On Fri, 2010-06-18 at 00:52 -0400, m-aaron-r wrote:
> Not to be contrary, since I believe the majority of enterprise
> operations are still Redhat centric, but I was surprised
> by the number of admin pros at tonight's meeting noting a
> strong preference for Ubuntu Server.  The leanings
> mostly come out of the strengths of apt-get / dpkg
> over yum / rpm and the reliability of update installations
> that apt-get provides. 

There are a whole host of other reasons, IMHO, to use something like
Debian or Ubuntu's server distribution over the seemingly "standard"
RPM-based distributions, but I'll hold my tongue this one time, since I
think I have already said it all in at some point in the past.

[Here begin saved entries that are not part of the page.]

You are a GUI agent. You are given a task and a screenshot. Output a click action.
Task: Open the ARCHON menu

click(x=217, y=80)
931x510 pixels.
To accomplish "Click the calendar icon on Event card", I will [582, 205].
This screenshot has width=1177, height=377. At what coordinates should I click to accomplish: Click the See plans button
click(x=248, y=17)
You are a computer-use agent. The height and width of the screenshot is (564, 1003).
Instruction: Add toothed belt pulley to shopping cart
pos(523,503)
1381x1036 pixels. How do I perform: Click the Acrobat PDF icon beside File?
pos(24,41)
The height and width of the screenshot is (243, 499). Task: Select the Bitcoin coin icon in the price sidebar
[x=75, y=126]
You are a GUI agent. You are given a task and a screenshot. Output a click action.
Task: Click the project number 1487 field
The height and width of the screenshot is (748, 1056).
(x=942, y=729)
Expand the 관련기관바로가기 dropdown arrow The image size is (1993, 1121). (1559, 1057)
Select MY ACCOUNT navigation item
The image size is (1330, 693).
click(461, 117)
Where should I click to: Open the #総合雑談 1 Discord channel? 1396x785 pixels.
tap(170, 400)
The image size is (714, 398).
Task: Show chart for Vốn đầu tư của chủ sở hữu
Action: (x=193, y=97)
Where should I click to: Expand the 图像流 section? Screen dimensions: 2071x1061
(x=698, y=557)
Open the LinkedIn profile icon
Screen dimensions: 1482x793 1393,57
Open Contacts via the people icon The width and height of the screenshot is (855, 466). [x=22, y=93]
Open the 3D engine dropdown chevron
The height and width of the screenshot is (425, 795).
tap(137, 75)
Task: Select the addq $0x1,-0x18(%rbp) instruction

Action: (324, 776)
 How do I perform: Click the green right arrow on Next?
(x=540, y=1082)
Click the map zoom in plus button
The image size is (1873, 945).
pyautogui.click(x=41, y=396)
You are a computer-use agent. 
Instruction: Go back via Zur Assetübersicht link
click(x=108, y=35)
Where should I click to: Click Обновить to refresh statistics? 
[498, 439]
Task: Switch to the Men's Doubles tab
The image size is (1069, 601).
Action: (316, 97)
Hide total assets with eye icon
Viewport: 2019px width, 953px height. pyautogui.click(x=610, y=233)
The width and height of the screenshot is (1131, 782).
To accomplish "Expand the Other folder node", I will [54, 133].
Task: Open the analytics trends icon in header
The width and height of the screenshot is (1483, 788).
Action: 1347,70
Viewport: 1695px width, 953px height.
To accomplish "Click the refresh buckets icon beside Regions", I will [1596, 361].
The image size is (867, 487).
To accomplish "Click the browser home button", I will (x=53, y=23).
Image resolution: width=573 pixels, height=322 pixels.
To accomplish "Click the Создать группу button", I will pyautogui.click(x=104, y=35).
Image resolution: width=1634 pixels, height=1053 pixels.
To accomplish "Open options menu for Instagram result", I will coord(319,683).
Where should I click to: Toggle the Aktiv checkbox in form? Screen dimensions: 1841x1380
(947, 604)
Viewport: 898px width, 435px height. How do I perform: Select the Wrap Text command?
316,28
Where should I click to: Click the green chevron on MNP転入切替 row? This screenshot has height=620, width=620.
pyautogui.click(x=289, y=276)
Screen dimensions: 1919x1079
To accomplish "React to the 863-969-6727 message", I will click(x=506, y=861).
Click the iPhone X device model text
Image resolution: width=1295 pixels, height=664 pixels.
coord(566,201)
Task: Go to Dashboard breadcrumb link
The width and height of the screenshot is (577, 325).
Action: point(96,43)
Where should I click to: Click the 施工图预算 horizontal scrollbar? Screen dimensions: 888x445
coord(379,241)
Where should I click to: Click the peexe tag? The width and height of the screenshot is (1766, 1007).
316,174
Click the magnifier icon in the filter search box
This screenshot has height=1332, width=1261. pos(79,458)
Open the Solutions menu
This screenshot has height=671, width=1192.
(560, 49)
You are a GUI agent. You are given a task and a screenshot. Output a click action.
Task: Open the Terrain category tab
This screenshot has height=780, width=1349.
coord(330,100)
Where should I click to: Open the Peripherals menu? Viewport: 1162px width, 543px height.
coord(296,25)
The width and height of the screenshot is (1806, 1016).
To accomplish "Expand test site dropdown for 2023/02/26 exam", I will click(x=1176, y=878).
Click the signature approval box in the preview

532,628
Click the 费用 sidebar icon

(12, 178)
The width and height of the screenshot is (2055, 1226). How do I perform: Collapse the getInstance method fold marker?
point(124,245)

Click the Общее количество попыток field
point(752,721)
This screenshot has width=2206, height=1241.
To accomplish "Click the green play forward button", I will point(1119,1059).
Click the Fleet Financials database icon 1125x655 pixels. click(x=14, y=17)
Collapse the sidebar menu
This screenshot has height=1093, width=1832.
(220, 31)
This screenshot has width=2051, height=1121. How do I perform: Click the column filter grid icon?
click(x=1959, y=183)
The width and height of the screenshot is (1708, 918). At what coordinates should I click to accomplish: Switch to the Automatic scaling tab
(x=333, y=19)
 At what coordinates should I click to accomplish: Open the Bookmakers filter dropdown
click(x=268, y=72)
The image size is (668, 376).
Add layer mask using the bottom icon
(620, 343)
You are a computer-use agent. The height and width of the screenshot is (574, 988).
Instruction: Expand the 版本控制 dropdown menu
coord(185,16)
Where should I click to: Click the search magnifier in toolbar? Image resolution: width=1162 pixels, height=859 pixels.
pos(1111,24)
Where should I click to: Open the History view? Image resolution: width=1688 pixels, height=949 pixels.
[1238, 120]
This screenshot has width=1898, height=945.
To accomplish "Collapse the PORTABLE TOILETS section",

The most important piece, I think, for learning how to work with systems
built around Linux professionally is to really have an idea of how the
system is assembled together and is works.  If you can tell the
difference between a system that is _actually_ a GNU/Linux distribution
and one that is not, then you're off to a pretty good start.  Some
people would have you believe that every single distribution that has
the Linux kernel also has the rest of the UNIX-like stack provided by
GNU, but that is not always the case.

Further, you should be familiar with the components that make up
(almost) every system I am aware of that is in some form of production
use today.  You probably don't have to get all historical and learn
about a.out and the ELF transition and truly ancient things like
managing shared libraries before ELF came along and make it a relative
breeze to do, but you should know how things on the system really work
so that you can take advantage of them.  You should know what the
dynamic linker is and does, for example.  You should know what the
standard C library is and does, and you should have a general idea of
what libraries are typically offered to provide certain types of
functionality.

If you're going to be administering desktops in addition to servers, you
should also know a thing or two about how the desktop environment that
is in use works and communicates with the system that sits underneath
it.  You should be familiar not only with popular standard things like
ISC BIND and ISC DHCP d?mon, but you should really be familiar with what
DNS and DHCP are and be able to quickly figure out how to use any
relatively sane piece of software that implements the service.  You
should be able to understand (maybe not immediately, but at least know
where to look to figure it out) why processes are dying unexpectedly
when you have some d?mon sitting somewhere on the system that has run
away and is chewing up all the resources.

It'd help to know about virtualization and containerization and all of
that, as well, simply because that's an activity that isn't going
anywhere any time soon, and unless something significant has changed in
the last six months or so while I wasn't looking, most of that is still
done on Linux because the BSD family and other systems really haven't
caught up yet in terms of the sheer amount of flexibility (Linux-based
systems can be hosts for Xen paravirtualized systems, for fully
virtualized systems running under KVM, or for containers using one of a
number of different containerization systems such as LXC or OpenVZ).

The overall point, though, is this:  Know how the software is supposed
to work.  Know how it actually works.  Build from source when you need
to, and when you don't need to, use the package manager.  But if you
know the system that is being managed by the package manager, learning
how to use the package manager---and in the case of certain package
managers, all of the black magic involved in keeping them running
efficiently (or at all!) without imitating Fido and chasing its tail
infinitely---is a relatively simple task.

Of course, I may be nuts here.  I know that if I said "know thy system
well" on a Windows administration mailing list I would be told that I
was nuts.  :-)  But I pretty much expect that someone who wants to
administer or program Linux systems professionally really does have to
know the nitty gritty.  You don't if you're just running it on the
desktop, for the most part, even if it can be helpful.